Role of Novel CYP Isoforms in Regulation of Cerebral Blood Flow

新型 CYP 亚型在脑血流调节中的作用

• 批准号: 6967913
• 负责人: David Rae Harder
• 金额: $ 48.57万
• 依托单位: MEDICAL COLLEGE OF WISCONSIN
• 依托单位国家: 美国
• 财政年份: 2004
• 资助国家: 美国
• 起止时间: 2004-12-01 至 2009-11-30
• 项目状态: 已结题
• 来源: https://reporter.nih.gov/project-details/6967913
• 关键词: animal tissue; arachidonate; brain circulation; brain metabolism; clinical research; cytochrome P450; eicosanoid metabolism; eicosanoids; enzyme mechanism; fatty acid metabolism; hemodynamics; human tissue; inflammation; isozymes; laboratory rat; leukotrienes; omega 3 fatty acid; oxidation; unsaturated fatty acids; vasoactive agent

This project is based on the hypothesis that oxygenation of polyunsaturated fatty acids (PUFAs) in the brain by cytochrome P450 (CYP) enzymes plays an important role in the regulation of cerebral blood flow and inflammation.
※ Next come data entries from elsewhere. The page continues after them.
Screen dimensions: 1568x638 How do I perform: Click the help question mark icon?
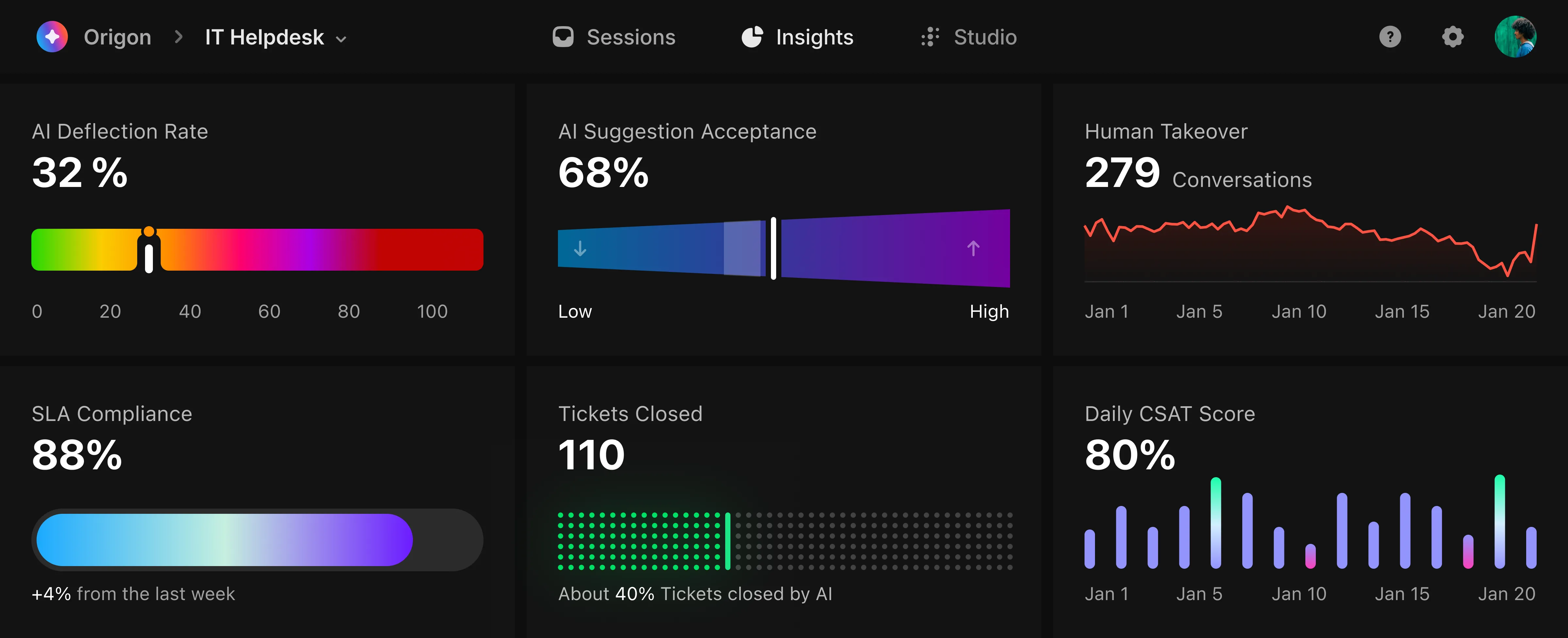click(x=1390, y=37)
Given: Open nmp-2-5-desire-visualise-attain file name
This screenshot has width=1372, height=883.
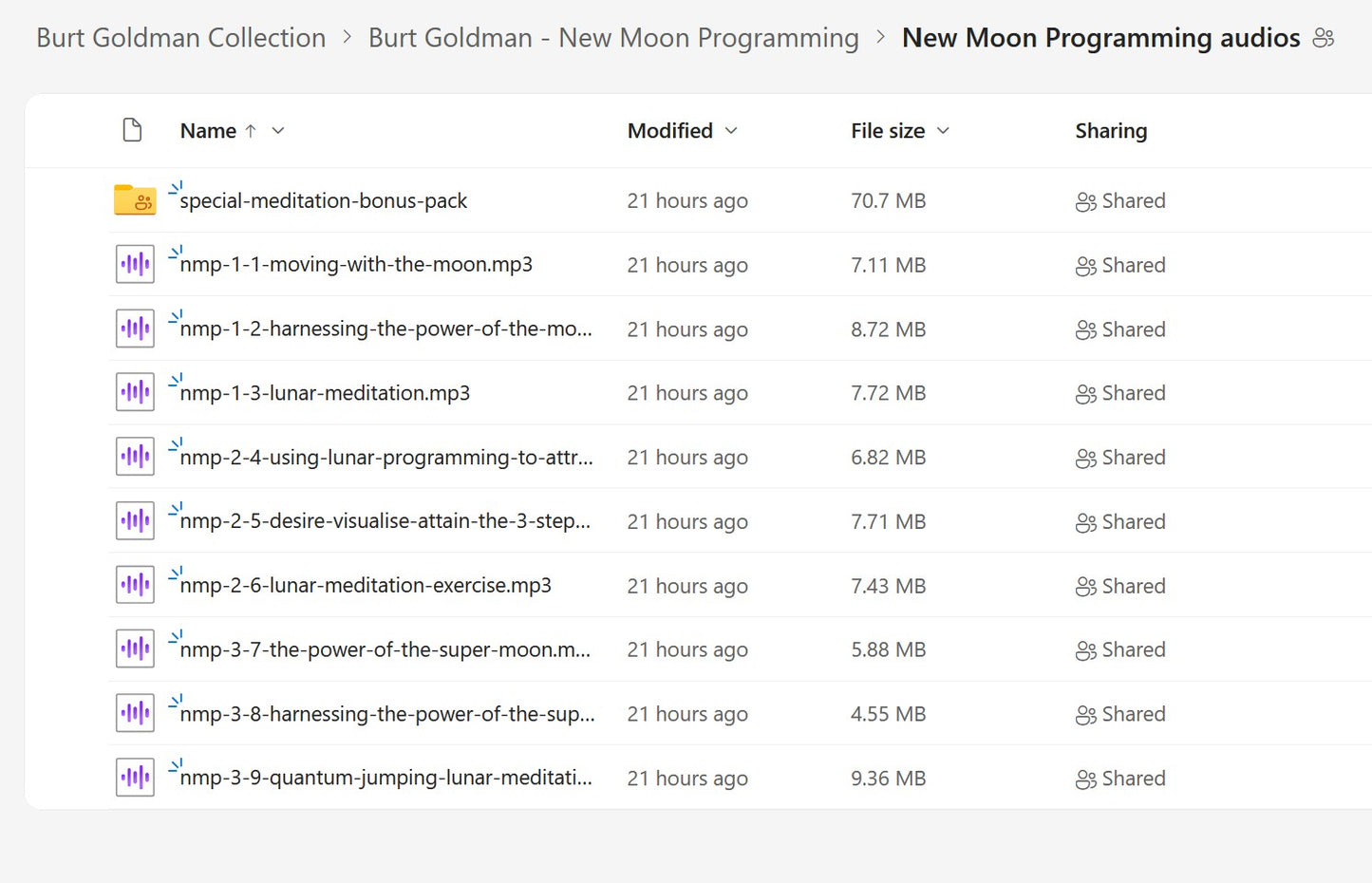Looking at the screenshot, I should coord(385,521).
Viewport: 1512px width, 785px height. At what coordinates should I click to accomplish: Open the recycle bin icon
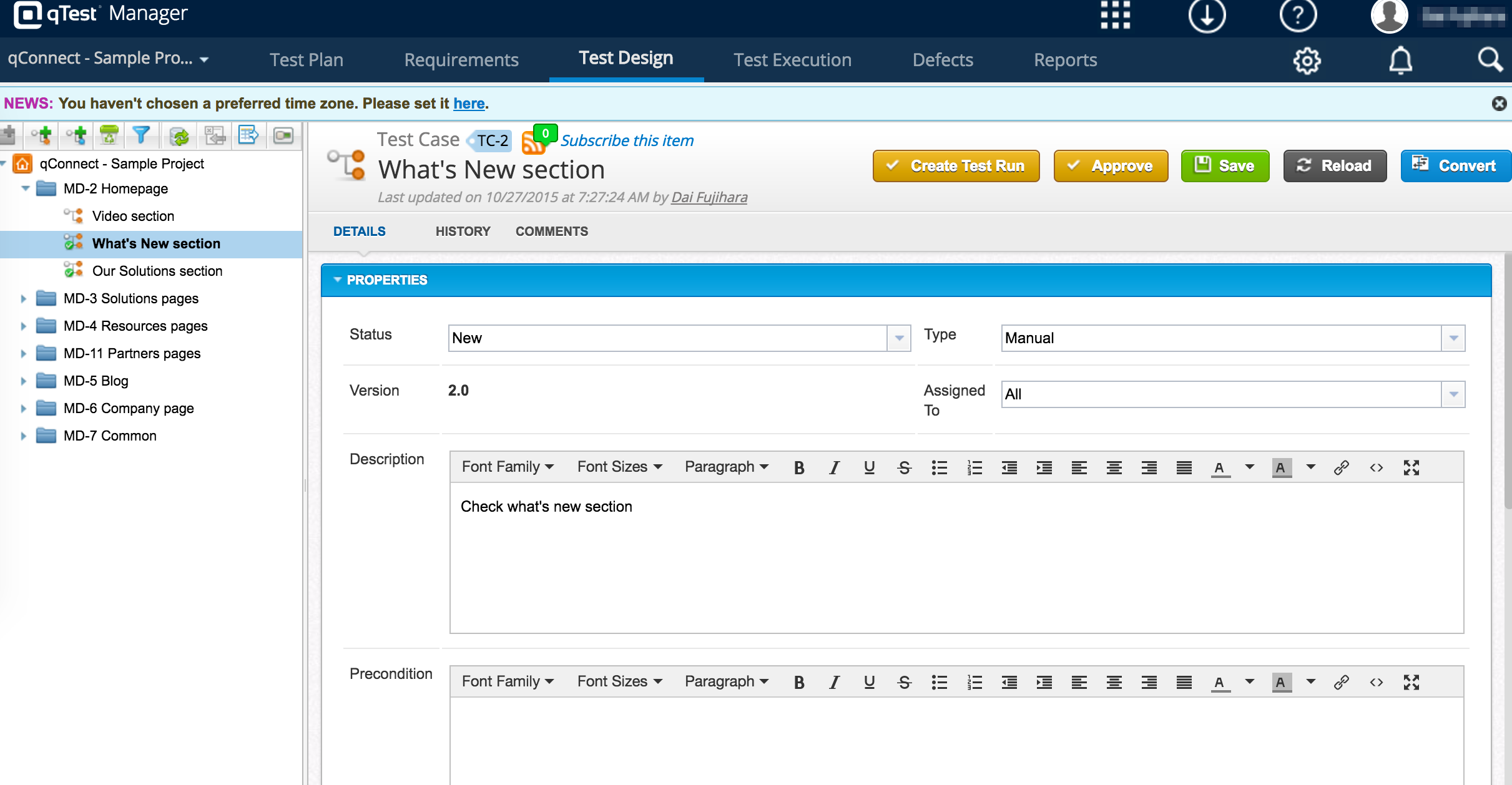click(x=109, y=135)
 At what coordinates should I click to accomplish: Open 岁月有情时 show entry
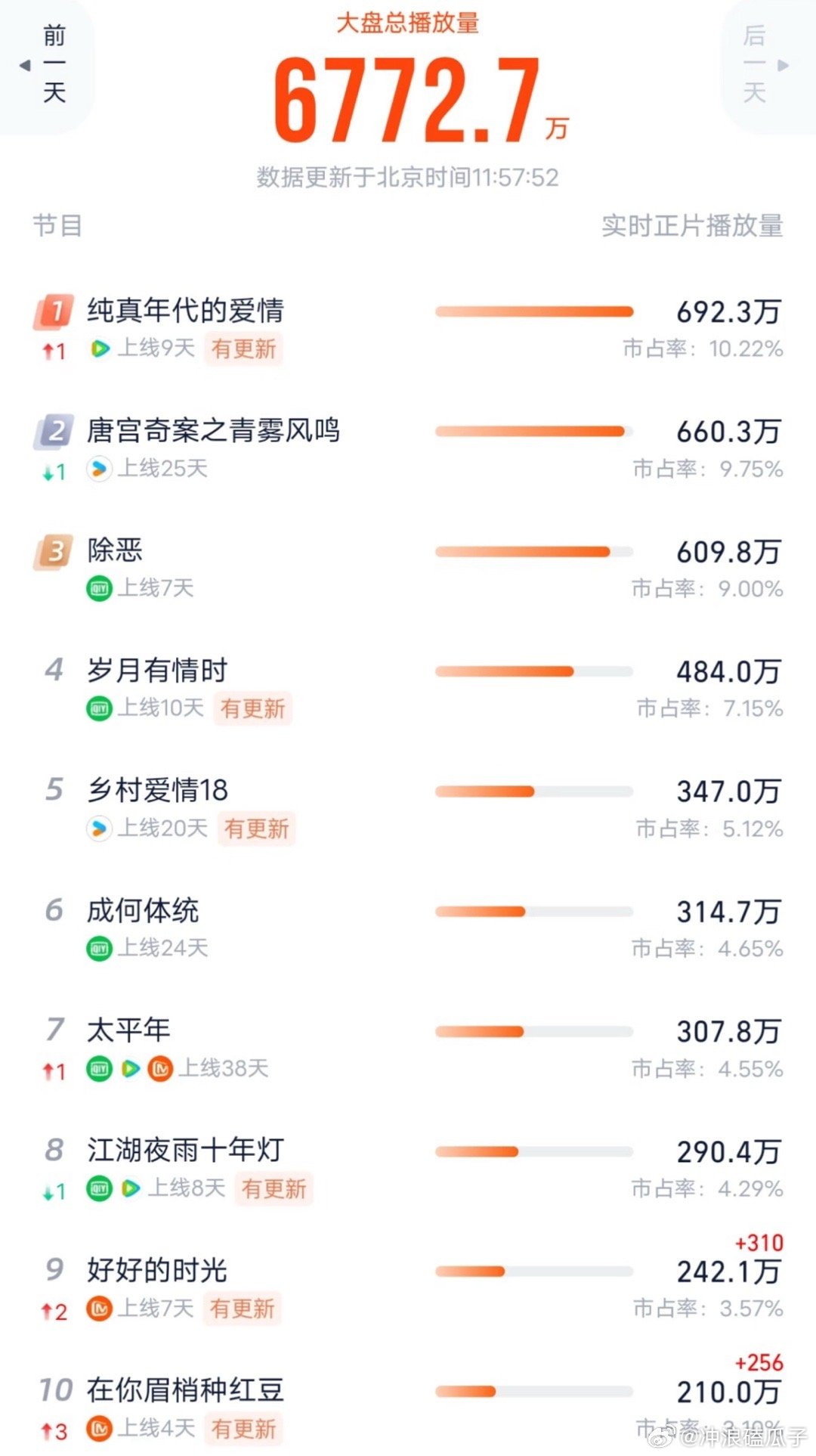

We have previously focused on the NADPH-dependent metabolism of arachidonate (AA) to epoxyeicosatrienoates (EETs) and 20-hydroxyeicosatetraenoate (20-HETE), and the involvement of these metabolites in control of cerebral vascular tone through their action on Ca2+activated K+ channels. In this renewal, we will continue to study the functional significance of NADPH-dependent CYP metabolism of AA, however, we will extend these studies to also include other PUFAs, such as docosahexaenoate (DHA) and eicosapentaenoate (EPA), as well as the potent inflammatory mediator leukotriene B4 (LTB4). In our preliminary studies, we have identified CYP enzymes that are expressed in the brain and are capable of metabolizing PUFAs into vasoactive metabolites. These enzymes belong to two different subfamilies, i.e. the CYP4F and CYP4X. Initial data suggests that enzymes of the CYP4F subfamily can oxygenate AA and LTB4 into co-side chain hydroxy metabolites, and DHA and EPA into epoxy metabolites. CYP4X1 is a novel rat enzyme, cloned in our laboratory, which is highly and predominantly expressed in specific neurons and cerebral vascular endothelial cells. Preliminary results show that the CYP4X1 protein is highly conserved between different species and that recombinant CYP4X1 is capable of converting AA into EETs. However, the functional consequences of CYP4F and CYP4X1 catalyzed oxygenation of PUFAs in the brain are unknown. Specific Aim 1: will characterize the expression and catalytic properties of CYP4F isoforms in the brain, and to characterize the biological action of CYP4F oxygenated metabolites of PUFAs. Specific Aim 2: will determine the functional significance of LTB4 metabolism by CYP4F enzymes in the brain. Specific Aim 3: will characterize the expression and catalytic properties of human, mouse and rat CYP4X1 and define the biological activities of CYP4Xl-generated metabolites. This project will increase our understanding about the function of newly identified CYP isoforms in the brain and the actions of metabolites of PUFAs other than AA in the control of inflammation and cerebral blood flow.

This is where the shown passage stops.